» Aim of the exercise:
Can you carry on the forum thread below about choosing an open source speech recognition toolkit, picking up right after its final line?

» Provided passage:
↓
VoxForge
Hi guys,
I'm willing to create a speech recognition device.
Of course i'm only looking at the open source project, but I don't exactely know which one to use yet.
I already know that the 4 mains one are: Sphinx, ISIP, HTK, and Julius..
But wich one should I choose knowing that I need to create a continuous speech recognizer, in english.
I would really like to have your opinion.
Best regards
--- (Edited on 4/ 6/2007 5:43 am [GMT-0500] by Visitor) ---
Hi,
You might take a look at Arthur Chan's article on "Why there is no Open Source Dictation" on this post,
Note that HTK has licensing restrictions, so you can't distribute the source or binaries of the toolkit. However, you can distribute Acoustic Models or Language Models generated with the toolkit. Being a former commercial product, HTK has the best documentation.
Julius has no distribution restrictions, but uses Acoustic Models and Language Models generated using the HTK toolkit.
ISIP has no distribution restrictions, but is not as popular as Sphinx. They have excellent tutorials on Speech Recognition.
That leaves Sphinx if you want a truly open source solution, from a speech recognition engine and acoustic model creation perspective. However, based on Arthur Chan's article (and he used to be a Sphinx maintainer), Sphinx was not really designed with Dictation in mind.
Only Julius was designed with Dictation in mind. But Julius is only distributed with Japanese Acoustic and Language Models. Which brings us to one of the reasons for the creation of the VoxForge web site (see the VoxForge About page for more ...).
Please consider donating some of your speech.
↑
» Information supplied:
↓
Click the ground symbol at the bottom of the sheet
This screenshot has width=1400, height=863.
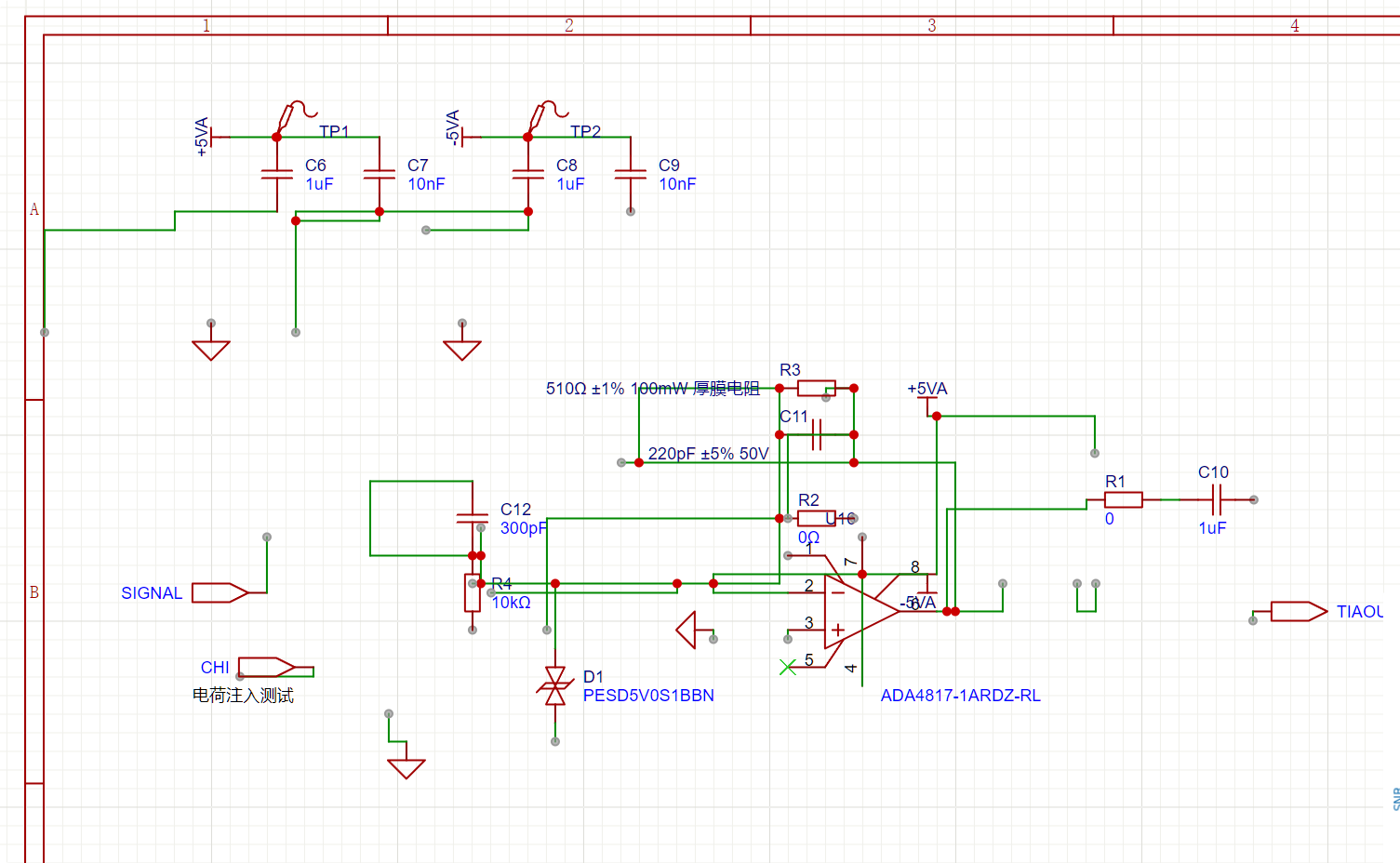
↑
» Answer to this problem:
thanks,
Ken
--- (Edited on 4/ 6/2007 10:35 am [GMT-0400] by kmaclean) ---
--- (Edited on 4/ 6/2007 10:49 am [GMT-0400] by kmaclean) ---
Hi Ken,
Thanks for your clear response.
I've been using sphinx4 for the last weeks. Working pretty well.
I still have one question though.
Do you know where I could find a document explaining the difference beetween the different speech recognition system we were talking about. I'm talking about implementation difference, algorithm's and performance's.
It would be great if you have this kind of information.
Thank you very much for your time.
Best regards.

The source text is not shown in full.